Hunt through the entries for the word "will" and copy each line in which it appears.

→ Entries shown:
↓↓↓

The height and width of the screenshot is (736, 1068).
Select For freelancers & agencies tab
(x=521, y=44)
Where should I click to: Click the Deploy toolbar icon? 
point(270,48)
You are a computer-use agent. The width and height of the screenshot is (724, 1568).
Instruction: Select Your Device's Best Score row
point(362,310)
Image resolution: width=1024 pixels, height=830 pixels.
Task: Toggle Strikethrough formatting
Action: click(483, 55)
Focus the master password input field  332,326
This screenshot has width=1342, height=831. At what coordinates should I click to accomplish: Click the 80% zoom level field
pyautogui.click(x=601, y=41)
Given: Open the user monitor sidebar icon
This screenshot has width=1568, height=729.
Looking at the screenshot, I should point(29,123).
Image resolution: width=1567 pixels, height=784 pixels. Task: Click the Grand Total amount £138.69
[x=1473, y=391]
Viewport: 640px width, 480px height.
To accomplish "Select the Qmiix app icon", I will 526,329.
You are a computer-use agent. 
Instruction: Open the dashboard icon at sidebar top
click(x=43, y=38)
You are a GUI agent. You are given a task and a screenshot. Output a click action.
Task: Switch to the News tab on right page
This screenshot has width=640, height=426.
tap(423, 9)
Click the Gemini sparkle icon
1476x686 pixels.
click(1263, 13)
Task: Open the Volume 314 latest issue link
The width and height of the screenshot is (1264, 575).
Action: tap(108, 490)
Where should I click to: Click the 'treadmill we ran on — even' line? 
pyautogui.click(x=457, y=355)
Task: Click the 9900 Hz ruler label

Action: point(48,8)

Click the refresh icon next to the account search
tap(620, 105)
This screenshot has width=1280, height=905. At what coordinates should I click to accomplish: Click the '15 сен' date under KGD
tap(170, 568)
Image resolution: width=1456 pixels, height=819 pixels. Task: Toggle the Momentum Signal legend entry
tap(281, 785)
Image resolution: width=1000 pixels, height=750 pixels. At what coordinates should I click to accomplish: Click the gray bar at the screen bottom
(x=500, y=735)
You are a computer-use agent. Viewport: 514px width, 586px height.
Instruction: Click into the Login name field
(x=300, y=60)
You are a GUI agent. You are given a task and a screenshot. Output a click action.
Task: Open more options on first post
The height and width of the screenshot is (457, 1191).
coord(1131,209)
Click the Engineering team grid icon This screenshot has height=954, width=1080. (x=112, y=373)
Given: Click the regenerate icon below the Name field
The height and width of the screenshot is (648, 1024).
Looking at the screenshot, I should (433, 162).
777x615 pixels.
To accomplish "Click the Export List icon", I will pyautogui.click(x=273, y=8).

↑↑↑

→ Task result:
To accomplish "Select the Qmiix app icon", I will 526,329.
To accomplish "Click the Export List icon", I will pyautogui.click(x=273, y=8).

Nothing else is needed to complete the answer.